Real talk, automation platforms become deeply embedded in your workflow surprisingly fast lol. Once the systems, reporting, and team habits are built around them, switching later can feel like rebuilding the company from scratch. Using Ahrefs for search intent, Notion for strategy organization, and Runable for campaign pages and stakeholder reports honestly sounds like a strong lean setup for keeping operations efficient. Tbh, automating the production and formatting layer is one of the biggest leverage points because it frees the team to focus on positioning, nurturing, and actual growth strategy instead of repetitive execution work fr.

Prasanth77992 months ago1

Runable-style repetition actually works on TikTok sometimes because audiences rarely see every post you make.

No-Perspective8722 months ago1

Embrace a content style that is easy to make, searchable, and memorable.

MongooseItchy29002 months ago1

I’ve been trying to grow a TikTok account over the last few weeks and kept getting stuck at low views, so I decided to test different content formats that are trending right now.
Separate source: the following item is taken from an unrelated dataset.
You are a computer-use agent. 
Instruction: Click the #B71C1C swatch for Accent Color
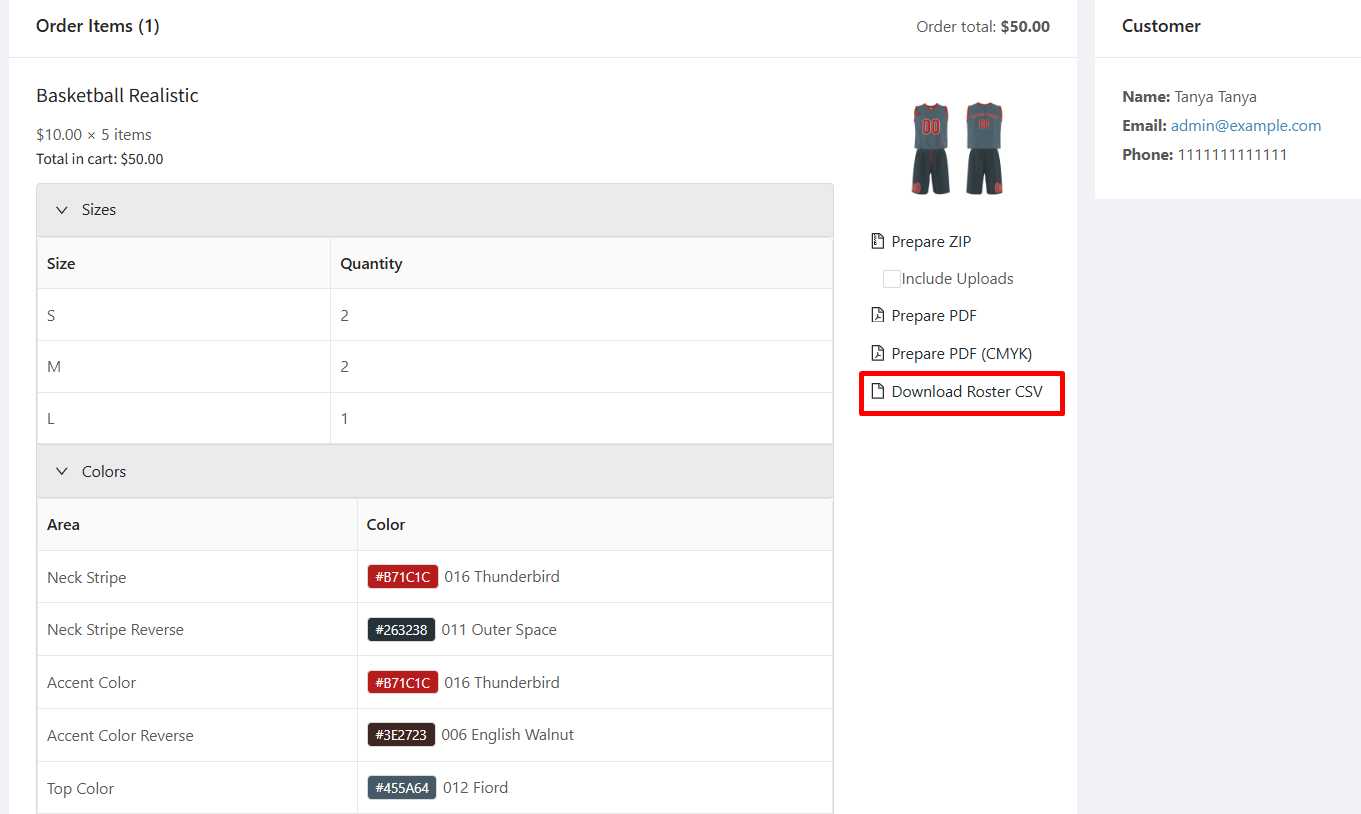pos(402,683)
Instead of guessing, I posted consistently and tracked which types of videos actually performed better.

Here are a few that surprisingly worked:

  1. “Nobody talks about this…”

These did way better than expected. The more honest and slightly uncomfortable the topic, the higher the watch time.

  1. Expectation vs Reality (short version)

Super simple but effective. The key is making it fast (under 10 seconds) and a bit exaggerated.

What didn’t work (for me at least):

• Over edited videos

• Trying to be too “perfect”

• Posting without a strong hook in the first 2 seconds

I put together all 10 ideas I tested with examples/hooks so I don’t forget them and reuse them later.

If you want it, I can share it.

ryanstrikesback2 months ago1

TikTok is cooked, just fyi 

Polish_Girlz2 months ago1

Oh I understand. You should never put too much work into your short form!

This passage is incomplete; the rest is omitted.